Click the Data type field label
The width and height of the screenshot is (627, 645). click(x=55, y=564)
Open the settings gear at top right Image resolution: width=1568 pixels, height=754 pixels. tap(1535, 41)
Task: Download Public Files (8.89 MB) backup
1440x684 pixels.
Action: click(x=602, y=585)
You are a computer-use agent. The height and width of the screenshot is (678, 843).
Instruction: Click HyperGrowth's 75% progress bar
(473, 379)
========================================================================
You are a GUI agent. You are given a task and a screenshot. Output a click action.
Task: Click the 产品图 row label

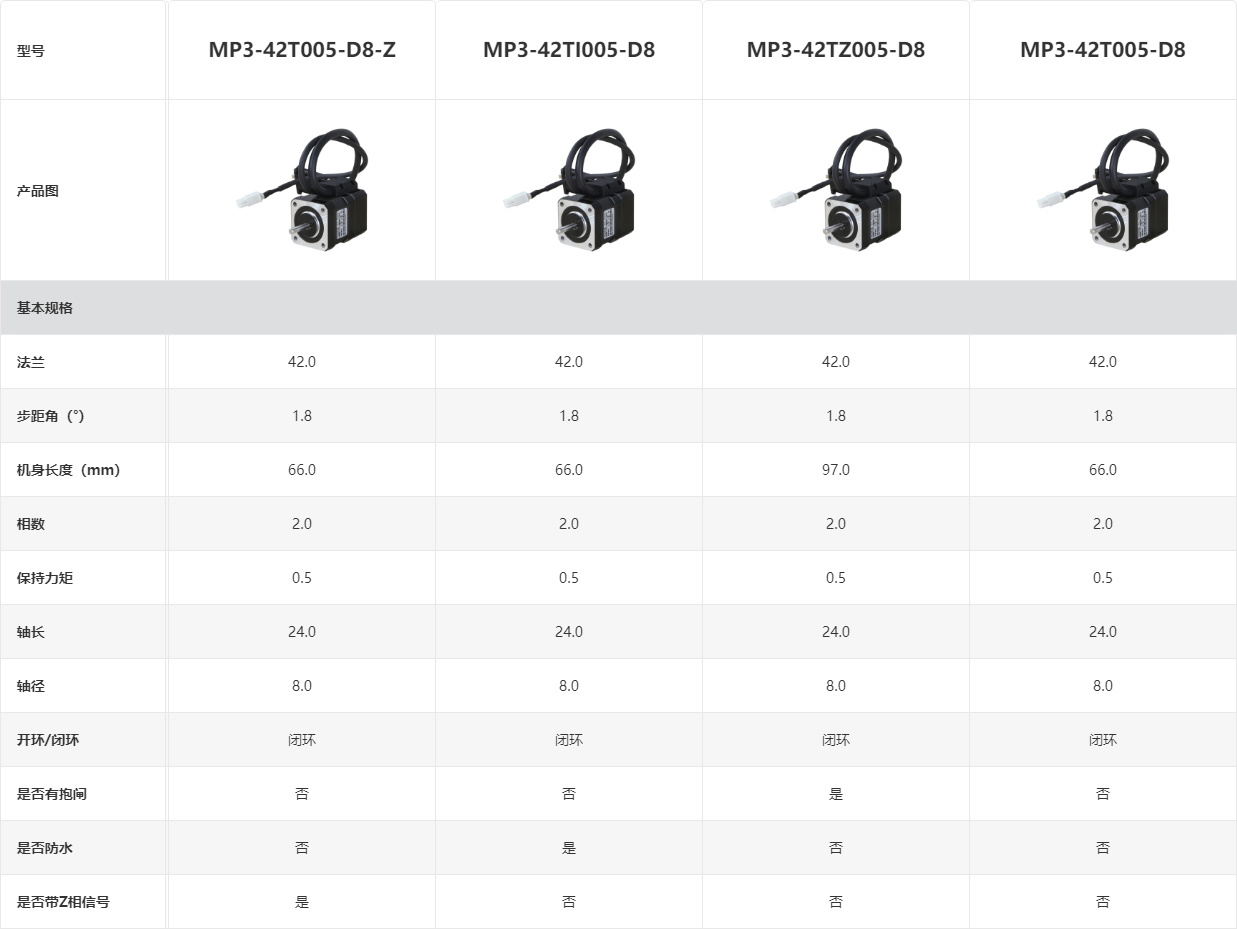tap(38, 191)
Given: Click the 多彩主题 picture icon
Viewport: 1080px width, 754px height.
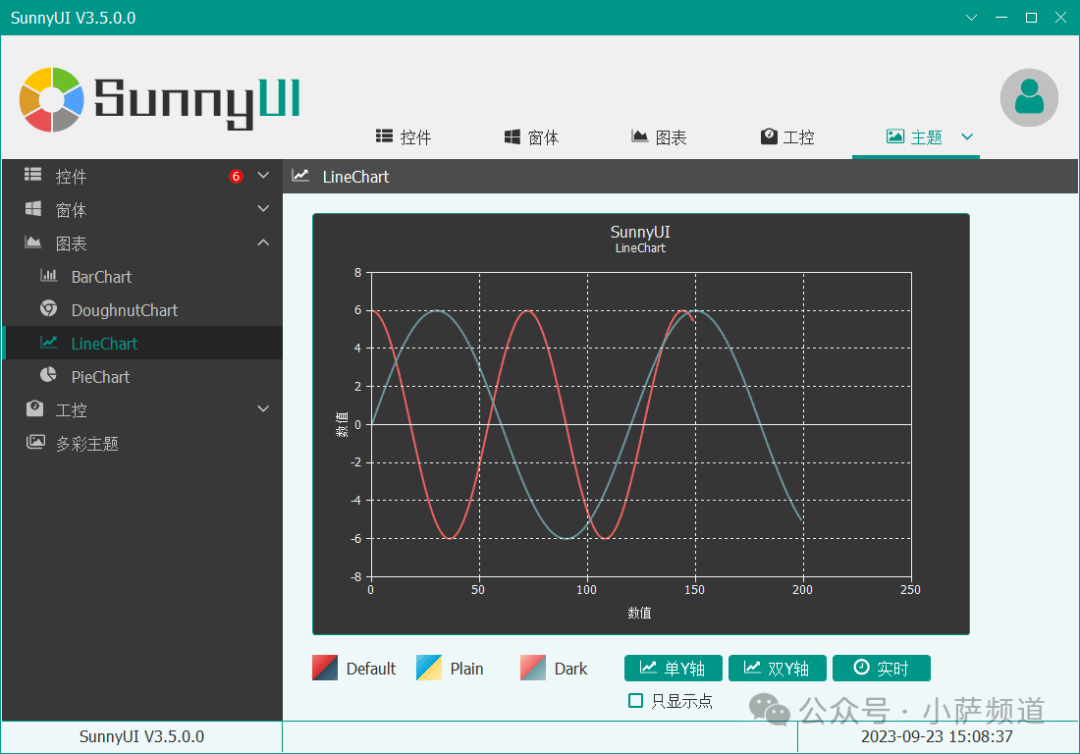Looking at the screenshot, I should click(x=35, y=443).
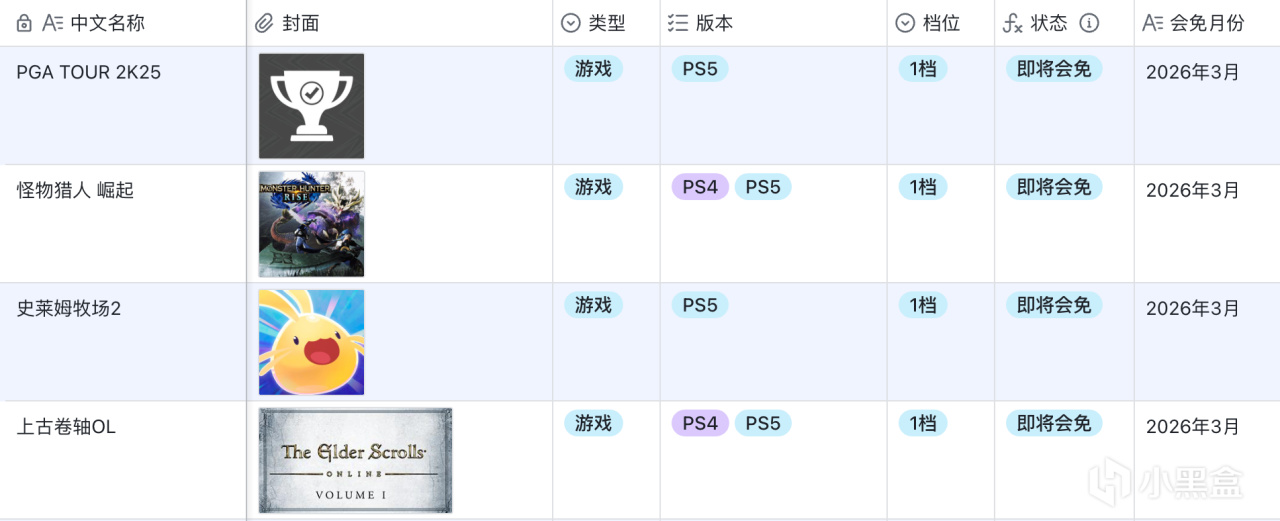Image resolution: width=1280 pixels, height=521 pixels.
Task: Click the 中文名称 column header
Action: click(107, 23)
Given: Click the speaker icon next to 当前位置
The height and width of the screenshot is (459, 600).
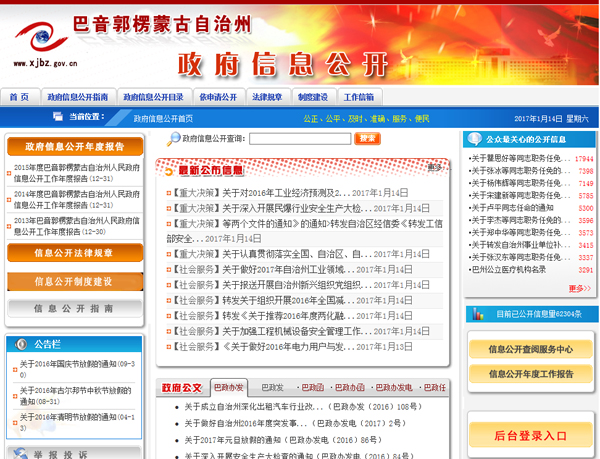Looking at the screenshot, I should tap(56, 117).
========================================================================
Update the records from the line with "Given: Click the speaker icon next to 当前位置" to the line with "Looking at the screenshot, I should tap(56, 117)." by replacing "speaker icon" with "volume icon", keeping everything else unchanged, and return only those lines without the pictures.

Given: Click the volume icon next to 当前位置
The height and width of the screenshot is (459, 600).
Looking at the screenshot, I should tap(56, 117).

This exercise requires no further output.